Now more about Split… Split is Croatia’s second largest city, with much of its old town built within the ruins of a Roman palace which once belonged to Emperor Diocletian. Inside are winding narrow streets, archways, and old columns. Many of these marble-floored streets are only about 6 feet wide, lined with shops connecting cafe-filled squares. In front of the palace, along the waterfront, is a wide promenade where everyone seems to stroll after dinner. Saturday night was a special night in Split, since there was some sort of a public festival with a bunch of live music. Three different stages were set up in the old town, with bands playing Croatian rock, folk tunes, and some international (American) music. We saw families wandering the narrow streets of the old town after dark eating gelato and enjoying the scene. It was almost a Disney-like atmosphere – except that nobody appeared to be making any money off the whole thing. It was simply good fun for all involved.

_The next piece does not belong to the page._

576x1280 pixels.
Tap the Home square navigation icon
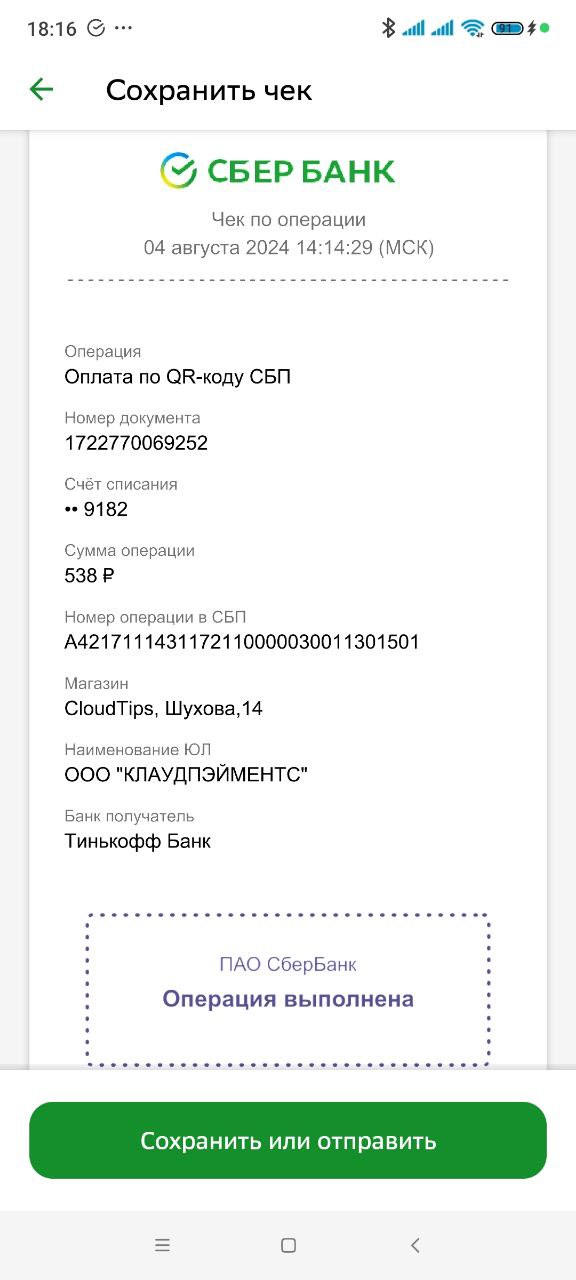(288, 1245)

This morning, we boarded a ferry destined for Korčula, a Croatian island in the Adriatic between Split and Dubrovnik. Once we walked into the metal hull of the ship and handed over our tickets, we ascended an escalator into what at first appeared to be fancy restaurant. This turned out to be the passenger deck of the nicest ferry that either of us has ever seen. Amazing!


Go to Croatia. Now.

The Zenith of Zagreb Zeal

See our gallery of photos tagged with “zagreb”.

We left our cozy Budapest apartment at 5 am on Friday in order to catch a 6 am train to Zagreb, the capital of Croatia. After a somewhat cramped six hour train ride across Hungary, much of it along scenic Lake Balaton, we arrived in Zagreb without any certainty about what we would do with the rest of our day. We put our bags in storage at the train station, walked to the city center, and went to Nokturno for lunch, a pizza and pasta joint on Tkalčićeva – one of Zagreb’s main cafe streets. Here we decided that we were too tired to try to go to Plitvice Lakes National Park, and that it would be better to stay in Zagreb for the night and relax a little. We rented an apartment in a communist-era building about half a mile from the train station, and bought morning tickets to Split for the next day.

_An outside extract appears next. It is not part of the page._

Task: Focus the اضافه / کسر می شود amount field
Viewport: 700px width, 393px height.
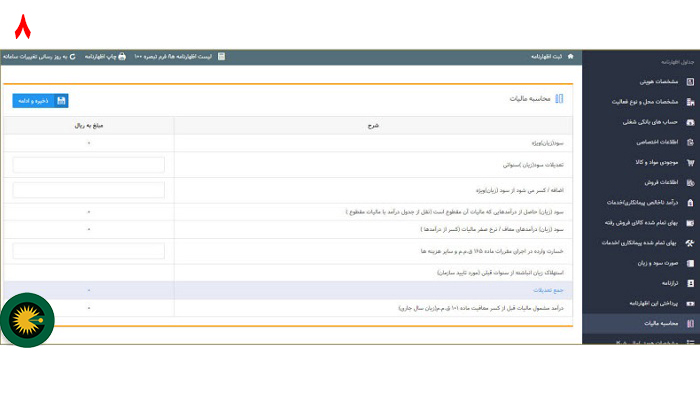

Zagreb is a wonderfully chill town, lined with baroque buildings, green parks, and rows of outdoor cafes. It was a great break from the big-city bustle of Copenhagen, Vienna, and Budapest. Here we relaxed, saw a couple interesting sights (such as the tiled Church of St. Mark), and read up a little more on the region’s history, as well as what we had in store for us on the Adriatic coast. We ended the day with a pizza picnic in one of the parks, then went to bed early to get some rest before our 7 am train to Split the next morning.